"""

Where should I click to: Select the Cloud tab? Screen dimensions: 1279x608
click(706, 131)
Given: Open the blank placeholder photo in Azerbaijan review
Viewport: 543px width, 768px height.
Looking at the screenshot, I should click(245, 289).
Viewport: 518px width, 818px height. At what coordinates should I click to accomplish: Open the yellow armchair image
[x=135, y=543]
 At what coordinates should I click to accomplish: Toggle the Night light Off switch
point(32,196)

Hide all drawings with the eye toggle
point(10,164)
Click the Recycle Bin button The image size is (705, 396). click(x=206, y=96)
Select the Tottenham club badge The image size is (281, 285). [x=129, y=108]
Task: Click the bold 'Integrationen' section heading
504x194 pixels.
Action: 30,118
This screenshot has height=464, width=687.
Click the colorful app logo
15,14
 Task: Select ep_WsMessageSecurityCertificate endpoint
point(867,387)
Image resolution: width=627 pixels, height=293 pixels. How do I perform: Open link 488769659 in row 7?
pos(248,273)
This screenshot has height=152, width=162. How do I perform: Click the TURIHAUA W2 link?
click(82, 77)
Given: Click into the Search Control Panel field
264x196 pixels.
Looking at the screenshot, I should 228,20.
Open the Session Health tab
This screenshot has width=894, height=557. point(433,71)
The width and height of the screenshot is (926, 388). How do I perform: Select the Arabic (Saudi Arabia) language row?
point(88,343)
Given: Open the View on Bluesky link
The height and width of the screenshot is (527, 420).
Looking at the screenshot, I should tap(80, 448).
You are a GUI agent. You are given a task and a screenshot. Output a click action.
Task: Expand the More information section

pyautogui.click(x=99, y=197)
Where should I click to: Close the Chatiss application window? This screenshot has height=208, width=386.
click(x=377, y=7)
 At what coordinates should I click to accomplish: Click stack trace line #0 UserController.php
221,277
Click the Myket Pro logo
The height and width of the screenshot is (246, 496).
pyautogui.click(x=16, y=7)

"""

-- EXERCISE AIM --
Reproduce each of the records word for word.

-- RESPONSE FOR THIS EXERCISE --
Where should I click to: Select the Cloud tab? Screen dimensions: 1279x608
click(706, 131)
Given: Open the blank placeholder photo in Azerbaijan review
Viewport: 543px width, 768px height.
Looking at the screenshot, I should click(245, 289).
Viewport: 518px width, 818px height. At what coordinates should I click to accomplish: Open the yellow armchair image
[x=135, y=543]
 At what coordinates should I click to accomplish: Toggle the Night light Off switch
point(32,196)

Hide all drawings with the eye toggle
point(10,164)
Click the Recycle Bin button The image size is (705, 396). click(x=206, y=96)
Select the Tottenham club badge The image size is (281, 285). [x=129, y=108]
Task: Click the bold 'Integrationen' section heading
504x194 pixels.
Action: 30,118
This screenshot has height=464, width=687.
Click the colorful app logo
15,14
 Task: Select ep_WsMessageSecurityCertificate endpoint
point(867,387)
Image resolution: width=627 pixels, height=293 pixels. How do I perform: Open link 488769659 in row 7?
pos(248,273)
This screenshot has height=152, width=162. How do I perform: Click the TURIHAUA W2 link?
click(82, 77)
Given: Click into the Search Control Panel field
264x196 pixels.
Looking at the screenshot, I should 228,20.
Open the Session Health tab
This screenshot has width=894, height=557. point(433,71)
The width and height of the screenshot is (926, 388). How do I perform: Select the Arabic (Saudi Arabia) language row?
point(88,343)
Given: Open the View on Bluesky link
The height and width of the screenshot is (527, 420).
Looking at the screenshot, I should tap(80, 448).
You are a GUI agent. You are given a task and a screenshot. Output a click action.
Task: Expand the More information section

pyautogui.click(x=99, y=197)
Where should I click to: Close the Chatiss application window? This screenshot has height=208, width=386.
click(x=377, y=7)
 At what coordinates should I click to accomplish: Click stack trace line #0 UserController.php
221,277
Click the Myket Pro logo
The height and width of the screenshot is (246, 496).
pyautogui.click(x=16, y=7)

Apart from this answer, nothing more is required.